>ANSA-FOCUS/ L’Ue, ‘chiusura di Schengen ultima istanza, ora le norme anti-trafficanti’ – Altre news
(di Fabio Fantozzi)
Con le ceneri della crisi di
Ceuta ancora calde e qualche migliaio di migranti che resta
nell’enclave spagnola, non si placa lo scontro politico tra
progressisti e conservatori. Anche la convocazione di una seduta
straordinaria da remoto della commissione Libertà civili del
Parlamento europeo sul tema è diventata presto terreno di
scontro. Un’iniziativa intrapresa dal presidente della stessa
commissione parlamentare, Javier Zarzalejos, del Partido Popular
spagnolo – la forza politica impegnata da anni in un’aspra
battaglia contro il governo socialista di Pedro Sànchez – anche
per dare seguito a chi chiedeva persino una convocazione di una
plenaria.
All’appuntamento in video non si sono presentati né il
ministro dell’Interno spagnolo Fernando Grande-Marlaska, né la
ministra della Migrazione Elma Saiz Delgado, perché impegnati a
gestire le emergenze della pressione migratoria e degli incendi.
Presente invece l’eurodeputata del Pp e segretaria generale del
Ppe Dolors Montserrat, che ha attaccato pesantemente l’operato
di Madrid: “L’unico aspetto positivo di questa crisi – ha
rimarcato – è che tutta l’Europa ha visto il vero pericolo
rappresentato da Sánchez”. Sempre dalle fila dei popolari il
sindaco-presidente di Ceuta Juan Jeus Vivas ha espresso tutta la
preoccupazione degli abitanti dell’enclave verso un Paese come
il Marocco che non li riconosce e ha rivolto un appello all’Ue
sulla sicurezza di un confine sempre più esposto a minacce.
A rispondere alle domande degli eurodeputati – collegati in
gran numero ma senza alcun italiano presente – c’era invece il
commissario Ue agli Affari interni Magnus Brunner, che ha
inviato tre messaggi appresi dalla lezione della crisi di Ceuta.
Innanzitutto sull’area Schengen la cui “integrità è stata
pienamente preservata”: ecco perché nonostante le
“preoccupazioni” comprensibili di alcuni Stati membri, occorre
che “i controlli alle frontiere interne siano misure di ultima
istanza, da utilizzare solo quando necessario e proporzionato”.
Lo stop dell’Italia verso gli ingressi dalla Spagna, in
sostanza, potrebbe andare ora incontro ad una valutazione
negativa della Commissione. Sul tema in realtà Bruxelles si
lamenta da tempo con i 27, che abusano delle deroghe e proroghe
alla sospensione della libera circolazione di Schengen, mettendo
a rischio uno dei pilastri dell’integrazione europea.

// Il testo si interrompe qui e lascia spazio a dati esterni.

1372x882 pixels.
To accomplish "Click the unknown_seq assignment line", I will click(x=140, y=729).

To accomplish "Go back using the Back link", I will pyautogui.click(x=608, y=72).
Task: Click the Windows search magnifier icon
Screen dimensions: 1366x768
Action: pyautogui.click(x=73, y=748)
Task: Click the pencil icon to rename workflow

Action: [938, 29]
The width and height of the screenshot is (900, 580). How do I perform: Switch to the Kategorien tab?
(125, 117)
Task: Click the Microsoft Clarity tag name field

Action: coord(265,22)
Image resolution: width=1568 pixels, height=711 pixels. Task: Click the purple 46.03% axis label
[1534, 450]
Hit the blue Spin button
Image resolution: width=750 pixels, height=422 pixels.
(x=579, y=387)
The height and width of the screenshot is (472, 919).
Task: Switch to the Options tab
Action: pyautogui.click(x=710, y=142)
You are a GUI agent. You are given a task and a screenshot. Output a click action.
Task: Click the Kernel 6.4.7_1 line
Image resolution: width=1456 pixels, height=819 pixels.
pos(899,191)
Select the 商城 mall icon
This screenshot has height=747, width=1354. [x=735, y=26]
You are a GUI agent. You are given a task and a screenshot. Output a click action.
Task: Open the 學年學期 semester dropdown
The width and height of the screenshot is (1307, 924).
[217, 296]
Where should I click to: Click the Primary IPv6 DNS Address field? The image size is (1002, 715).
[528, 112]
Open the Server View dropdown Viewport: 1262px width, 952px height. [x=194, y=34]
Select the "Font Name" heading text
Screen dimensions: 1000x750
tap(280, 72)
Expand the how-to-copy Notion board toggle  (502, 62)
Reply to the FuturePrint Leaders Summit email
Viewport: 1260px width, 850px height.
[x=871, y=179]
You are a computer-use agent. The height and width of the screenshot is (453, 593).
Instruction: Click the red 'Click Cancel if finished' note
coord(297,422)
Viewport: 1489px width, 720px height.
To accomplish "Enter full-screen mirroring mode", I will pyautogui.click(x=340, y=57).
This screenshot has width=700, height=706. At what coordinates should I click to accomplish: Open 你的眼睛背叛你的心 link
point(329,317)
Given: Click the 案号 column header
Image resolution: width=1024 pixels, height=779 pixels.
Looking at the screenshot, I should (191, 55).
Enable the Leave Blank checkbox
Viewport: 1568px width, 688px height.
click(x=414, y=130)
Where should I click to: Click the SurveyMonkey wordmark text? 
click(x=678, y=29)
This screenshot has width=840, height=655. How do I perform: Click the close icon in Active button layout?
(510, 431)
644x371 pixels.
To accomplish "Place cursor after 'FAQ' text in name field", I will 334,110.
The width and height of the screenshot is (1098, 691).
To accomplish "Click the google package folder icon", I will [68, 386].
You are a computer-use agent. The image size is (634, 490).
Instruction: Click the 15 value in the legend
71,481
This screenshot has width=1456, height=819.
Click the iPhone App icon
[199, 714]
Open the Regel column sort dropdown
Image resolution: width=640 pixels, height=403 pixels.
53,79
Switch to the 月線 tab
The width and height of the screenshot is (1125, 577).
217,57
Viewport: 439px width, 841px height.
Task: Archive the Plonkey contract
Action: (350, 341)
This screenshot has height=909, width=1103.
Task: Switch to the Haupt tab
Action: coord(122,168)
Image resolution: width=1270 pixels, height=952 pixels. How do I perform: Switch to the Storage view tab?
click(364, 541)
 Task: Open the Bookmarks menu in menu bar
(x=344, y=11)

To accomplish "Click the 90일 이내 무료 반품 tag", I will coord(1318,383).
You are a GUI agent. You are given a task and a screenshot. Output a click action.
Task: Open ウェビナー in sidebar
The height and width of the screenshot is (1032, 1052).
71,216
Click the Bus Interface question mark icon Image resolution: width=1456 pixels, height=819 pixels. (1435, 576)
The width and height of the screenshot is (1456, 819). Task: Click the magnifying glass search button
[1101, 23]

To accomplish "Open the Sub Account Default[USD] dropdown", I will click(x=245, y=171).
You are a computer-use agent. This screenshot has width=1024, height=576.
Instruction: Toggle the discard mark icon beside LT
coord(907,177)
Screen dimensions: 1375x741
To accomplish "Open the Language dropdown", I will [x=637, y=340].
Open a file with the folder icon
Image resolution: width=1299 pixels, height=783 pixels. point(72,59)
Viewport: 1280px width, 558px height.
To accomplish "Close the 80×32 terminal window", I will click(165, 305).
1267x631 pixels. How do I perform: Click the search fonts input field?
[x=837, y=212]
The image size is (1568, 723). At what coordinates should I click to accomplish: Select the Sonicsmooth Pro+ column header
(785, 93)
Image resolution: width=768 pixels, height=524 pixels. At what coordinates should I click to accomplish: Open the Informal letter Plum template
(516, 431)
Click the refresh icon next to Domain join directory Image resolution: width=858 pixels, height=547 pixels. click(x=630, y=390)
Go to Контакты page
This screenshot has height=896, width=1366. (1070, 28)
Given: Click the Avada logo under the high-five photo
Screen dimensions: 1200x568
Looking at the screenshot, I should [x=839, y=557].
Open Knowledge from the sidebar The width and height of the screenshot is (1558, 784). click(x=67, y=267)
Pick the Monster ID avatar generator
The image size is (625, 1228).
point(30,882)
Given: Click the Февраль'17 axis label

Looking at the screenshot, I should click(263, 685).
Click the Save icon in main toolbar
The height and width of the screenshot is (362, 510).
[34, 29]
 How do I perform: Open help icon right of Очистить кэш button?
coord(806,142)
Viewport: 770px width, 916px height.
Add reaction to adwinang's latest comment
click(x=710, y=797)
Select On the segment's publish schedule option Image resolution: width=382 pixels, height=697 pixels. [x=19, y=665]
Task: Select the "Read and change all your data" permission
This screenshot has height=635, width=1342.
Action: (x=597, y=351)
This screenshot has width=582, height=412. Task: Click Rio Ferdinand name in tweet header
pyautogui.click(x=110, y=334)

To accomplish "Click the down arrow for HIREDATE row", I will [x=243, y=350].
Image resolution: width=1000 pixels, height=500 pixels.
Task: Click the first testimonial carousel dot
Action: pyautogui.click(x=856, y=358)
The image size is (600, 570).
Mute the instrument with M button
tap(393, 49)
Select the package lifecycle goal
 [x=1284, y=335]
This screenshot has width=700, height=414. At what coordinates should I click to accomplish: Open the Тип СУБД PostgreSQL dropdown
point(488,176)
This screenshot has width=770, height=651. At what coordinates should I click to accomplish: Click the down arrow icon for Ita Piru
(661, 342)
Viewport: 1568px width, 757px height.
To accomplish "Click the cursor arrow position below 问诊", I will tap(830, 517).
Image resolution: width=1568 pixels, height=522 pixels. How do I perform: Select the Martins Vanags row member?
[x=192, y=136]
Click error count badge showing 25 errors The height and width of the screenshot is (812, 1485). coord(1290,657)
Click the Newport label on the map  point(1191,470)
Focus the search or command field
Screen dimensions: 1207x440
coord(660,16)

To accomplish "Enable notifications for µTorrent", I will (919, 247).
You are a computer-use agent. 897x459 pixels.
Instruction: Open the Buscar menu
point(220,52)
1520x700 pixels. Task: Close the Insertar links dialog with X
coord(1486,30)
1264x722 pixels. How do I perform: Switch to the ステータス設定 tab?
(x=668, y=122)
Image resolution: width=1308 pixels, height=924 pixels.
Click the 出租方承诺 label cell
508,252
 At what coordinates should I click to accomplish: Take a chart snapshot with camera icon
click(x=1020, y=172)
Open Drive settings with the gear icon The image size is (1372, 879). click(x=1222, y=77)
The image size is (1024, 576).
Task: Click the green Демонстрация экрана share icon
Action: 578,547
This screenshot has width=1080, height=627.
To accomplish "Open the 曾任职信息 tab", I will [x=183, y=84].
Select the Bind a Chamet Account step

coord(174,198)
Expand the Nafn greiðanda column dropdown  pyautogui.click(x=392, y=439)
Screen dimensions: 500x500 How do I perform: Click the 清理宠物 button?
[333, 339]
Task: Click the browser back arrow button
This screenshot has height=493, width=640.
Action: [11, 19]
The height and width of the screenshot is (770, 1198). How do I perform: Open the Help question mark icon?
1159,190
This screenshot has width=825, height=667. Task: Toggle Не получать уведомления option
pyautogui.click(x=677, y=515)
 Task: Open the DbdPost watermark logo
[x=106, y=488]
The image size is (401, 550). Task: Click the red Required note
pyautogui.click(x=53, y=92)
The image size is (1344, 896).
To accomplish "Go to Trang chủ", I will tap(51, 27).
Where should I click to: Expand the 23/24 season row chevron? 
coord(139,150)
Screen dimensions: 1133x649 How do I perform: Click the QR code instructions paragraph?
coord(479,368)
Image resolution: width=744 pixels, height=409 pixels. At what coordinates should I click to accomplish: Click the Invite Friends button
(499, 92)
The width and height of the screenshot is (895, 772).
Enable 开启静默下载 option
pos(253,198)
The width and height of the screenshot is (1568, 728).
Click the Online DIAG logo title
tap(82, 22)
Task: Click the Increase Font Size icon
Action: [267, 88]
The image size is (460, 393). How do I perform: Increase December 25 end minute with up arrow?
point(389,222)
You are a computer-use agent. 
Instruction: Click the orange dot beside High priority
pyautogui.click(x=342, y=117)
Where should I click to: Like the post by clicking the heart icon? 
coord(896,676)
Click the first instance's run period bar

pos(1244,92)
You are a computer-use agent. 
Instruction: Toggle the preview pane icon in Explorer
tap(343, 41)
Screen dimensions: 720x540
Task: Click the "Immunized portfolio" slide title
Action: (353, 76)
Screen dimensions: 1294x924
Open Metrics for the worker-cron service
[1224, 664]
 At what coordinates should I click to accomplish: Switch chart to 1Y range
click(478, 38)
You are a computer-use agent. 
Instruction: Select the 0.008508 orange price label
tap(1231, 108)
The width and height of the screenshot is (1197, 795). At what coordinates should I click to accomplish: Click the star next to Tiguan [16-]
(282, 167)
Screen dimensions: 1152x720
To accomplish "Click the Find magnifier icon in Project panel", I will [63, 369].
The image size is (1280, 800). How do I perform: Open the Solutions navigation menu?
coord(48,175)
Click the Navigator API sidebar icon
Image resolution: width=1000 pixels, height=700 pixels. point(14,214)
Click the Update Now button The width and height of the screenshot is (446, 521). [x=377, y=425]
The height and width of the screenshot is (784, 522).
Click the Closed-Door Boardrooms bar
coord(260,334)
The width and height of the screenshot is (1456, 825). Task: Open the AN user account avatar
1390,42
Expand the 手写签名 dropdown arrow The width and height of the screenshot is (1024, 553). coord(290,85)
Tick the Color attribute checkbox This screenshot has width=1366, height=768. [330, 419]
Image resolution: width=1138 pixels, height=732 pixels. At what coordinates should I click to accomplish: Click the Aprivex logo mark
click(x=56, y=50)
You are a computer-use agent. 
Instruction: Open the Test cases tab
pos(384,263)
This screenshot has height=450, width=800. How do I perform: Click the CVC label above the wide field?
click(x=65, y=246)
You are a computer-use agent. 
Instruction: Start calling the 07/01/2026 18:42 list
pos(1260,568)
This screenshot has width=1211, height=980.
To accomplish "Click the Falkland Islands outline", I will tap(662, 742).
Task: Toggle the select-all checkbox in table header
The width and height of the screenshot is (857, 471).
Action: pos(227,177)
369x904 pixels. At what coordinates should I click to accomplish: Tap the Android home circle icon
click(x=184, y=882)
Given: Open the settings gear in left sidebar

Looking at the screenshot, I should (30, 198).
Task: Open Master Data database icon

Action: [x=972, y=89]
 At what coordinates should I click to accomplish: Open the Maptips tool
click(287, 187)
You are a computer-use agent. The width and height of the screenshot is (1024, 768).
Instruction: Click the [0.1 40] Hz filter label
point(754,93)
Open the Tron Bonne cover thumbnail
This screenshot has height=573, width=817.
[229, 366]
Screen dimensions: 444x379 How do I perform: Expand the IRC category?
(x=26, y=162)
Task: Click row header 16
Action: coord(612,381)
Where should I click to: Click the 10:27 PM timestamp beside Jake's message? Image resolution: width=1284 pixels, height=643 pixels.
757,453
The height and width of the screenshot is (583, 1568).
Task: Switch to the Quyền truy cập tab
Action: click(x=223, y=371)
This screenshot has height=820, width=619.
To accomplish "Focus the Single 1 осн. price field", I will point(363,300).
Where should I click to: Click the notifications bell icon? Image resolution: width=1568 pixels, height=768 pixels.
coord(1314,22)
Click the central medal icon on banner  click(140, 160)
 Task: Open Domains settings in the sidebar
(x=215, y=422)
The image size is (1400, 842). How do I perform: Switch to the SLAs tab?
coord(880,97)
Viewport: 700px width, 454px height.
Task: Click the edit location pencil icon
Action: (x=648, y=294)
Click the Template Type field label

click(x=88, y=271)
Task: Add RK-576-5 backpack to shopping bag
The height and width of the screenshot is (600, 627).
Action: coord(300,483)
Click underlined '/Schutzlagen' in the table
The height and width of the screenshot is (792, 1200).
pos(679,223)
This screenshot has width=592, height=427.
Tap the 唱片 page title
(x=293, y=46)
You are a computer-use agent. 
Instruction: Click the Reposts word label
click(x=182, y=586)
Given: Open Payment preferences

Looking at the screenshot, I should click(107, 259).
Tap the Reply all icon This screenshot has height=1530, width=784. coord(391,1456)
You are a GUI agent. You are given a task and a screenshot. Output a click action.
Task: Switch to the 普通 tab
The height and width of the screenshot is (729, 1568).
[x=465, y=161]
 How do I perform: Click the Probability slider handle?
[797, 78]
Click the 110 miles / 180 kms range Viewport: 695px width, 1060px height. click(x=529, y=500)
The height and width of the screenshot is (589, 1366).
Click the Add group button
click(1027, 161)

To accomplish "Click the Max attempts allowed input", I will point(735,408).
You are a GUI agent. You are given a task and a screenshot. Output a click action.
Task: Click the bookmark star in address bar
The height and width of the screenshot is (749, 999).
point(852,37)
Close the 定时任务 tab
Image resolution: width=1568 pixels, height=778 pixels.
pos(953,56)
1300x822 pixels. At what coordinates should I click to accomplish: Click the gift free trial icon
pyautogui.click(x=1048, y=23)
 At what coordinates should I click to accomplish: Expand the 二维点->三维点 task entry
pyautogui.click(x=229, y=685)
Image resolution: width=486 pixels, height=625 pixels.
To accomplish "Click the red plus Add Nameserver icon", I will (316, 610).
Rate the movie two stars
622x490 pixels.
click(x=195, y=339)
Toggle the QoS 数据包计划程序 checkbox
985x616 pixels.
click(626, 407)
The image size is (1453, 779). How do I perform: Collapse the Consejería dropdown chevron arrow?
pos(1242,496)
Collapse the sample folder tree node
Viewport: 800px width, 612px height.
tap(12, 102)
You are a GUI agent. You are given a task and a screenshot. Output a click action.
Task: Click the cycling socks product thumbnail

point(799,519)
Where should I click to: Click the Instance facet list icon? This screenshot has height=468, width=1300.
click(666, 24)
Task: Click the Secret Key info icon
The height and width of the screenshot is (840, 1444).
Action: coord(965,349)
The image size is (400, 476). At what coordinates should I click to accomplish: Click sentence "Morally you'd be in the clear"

C’è poi il rafforzamento delle frontiere, dei mandati di
Frontex ed Europol, e del concetto di Paese terzo sicuro, ovvero
della possibilità di avere procedure di asilo già al di fuori
dell’Ue, molto più importante, a detta del commissario, della
realizzazione degli hub per i rimpatri. Dall’Esecutivo Ue è
arrivato anche un messaggio nuovo verso l’Eurocamera, invitata
ad adottare al più presto la direttiva che inasprisce le pene
contro i trafficanti di esseri umani, ferma da tre anni al
Parlamento Ue, mentre il Consiglio ha approvato la sua posizione
nel 2024. Il nodo principale è come colpire i trafficanti
evitando la criminalizzazione dell’assistenza umanitaria: da una
parte, la relatrice socialista Birgit Sippel propone di
introdurre un’esenzione umanitaria per proteggere Ong e chi
presta assistenza, dall’altra il Ppe e le destre vogliono una
formulazione più restrittiva, senza un obbligo giuridico per gli
Stati.
C’è infine, la capacità dell’allerta precoce verso i messaggi
veicolati sui social, su cui la Commissione ha già avviato il
confronto con le piattaforme digitali. Anche sulle notizie di un
possibile nuovo assalto a Ceuta il 15 agosto, “l’attenzione
resta molto alta”, ha affermato un portavoce Ue, riferendo poi
di diversi episodi di disinformazione e interferenze straniere
“in particolare su canali russi” che “hanno rapidamente
amplificato i fatti di Ceuta” dopo che sono avvenuti, non prima.